* What is being asked *
In the records below, find the line with "Where should I click to: Click" and the line with "Task: Click the clock"; return exactly those lines and every line between them.

Collected data entries:
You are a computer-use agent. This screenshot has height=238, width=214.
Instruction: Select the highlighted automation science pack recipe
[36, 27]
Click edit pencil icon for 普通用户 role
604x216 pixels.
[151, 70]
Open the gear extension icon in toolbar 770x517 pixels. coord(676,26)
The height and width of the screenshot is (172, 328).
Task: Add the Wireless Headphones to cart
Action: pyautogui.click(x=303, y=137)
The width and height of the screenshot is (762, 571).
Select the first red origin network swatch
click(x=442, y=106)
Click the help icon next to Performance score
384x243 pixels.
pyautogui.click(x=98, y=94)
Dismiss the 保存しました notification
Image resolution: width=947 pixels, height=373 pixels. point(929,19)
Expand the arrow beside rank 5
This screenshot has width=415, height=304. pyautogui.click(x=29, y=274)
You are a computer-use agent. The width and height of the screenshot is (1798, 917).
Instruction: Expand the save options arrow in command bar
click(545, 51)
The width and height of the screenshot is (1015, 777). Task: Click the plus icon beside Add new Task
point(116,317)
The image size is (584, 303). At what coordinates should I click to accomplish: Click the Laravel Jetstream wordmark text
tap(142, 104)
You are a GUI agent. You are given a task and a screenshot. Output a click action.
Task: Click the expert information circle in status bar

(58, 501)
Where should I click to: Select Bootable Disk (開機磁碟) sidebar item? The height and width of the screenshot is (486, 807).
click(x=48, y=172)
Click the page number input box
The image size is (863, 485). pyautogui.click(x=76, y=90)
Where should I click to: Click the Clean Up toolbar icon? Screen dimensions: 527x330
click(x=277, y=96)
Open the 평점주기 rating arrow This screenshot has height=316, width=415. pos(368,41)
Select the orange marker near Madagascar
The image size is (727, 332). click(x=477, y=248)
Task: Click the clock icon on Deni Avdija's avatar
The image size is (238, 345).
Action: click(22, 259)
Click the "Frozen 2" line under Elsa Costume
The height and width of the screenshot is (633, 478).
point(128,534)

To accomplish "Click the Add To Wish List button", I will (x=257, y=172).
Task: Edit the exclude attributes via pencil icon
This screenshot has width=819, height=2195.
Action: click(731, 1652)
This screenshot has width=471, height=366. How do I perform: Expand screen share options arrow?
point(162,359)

* Solution to the problem *
Where should I click to: Click the Clean Up toolbar icon? Screen dimensions: 527x330
click(x=277, y=96)
Open the 평점주기 rating arrow This screenshot has height=316, width=415. pos(368,41)
Select the orange marker near Madagascar
The image size is (727, 332). click(x=477, y=248)
Task: Click the clock icon on Deni Avdija's avatar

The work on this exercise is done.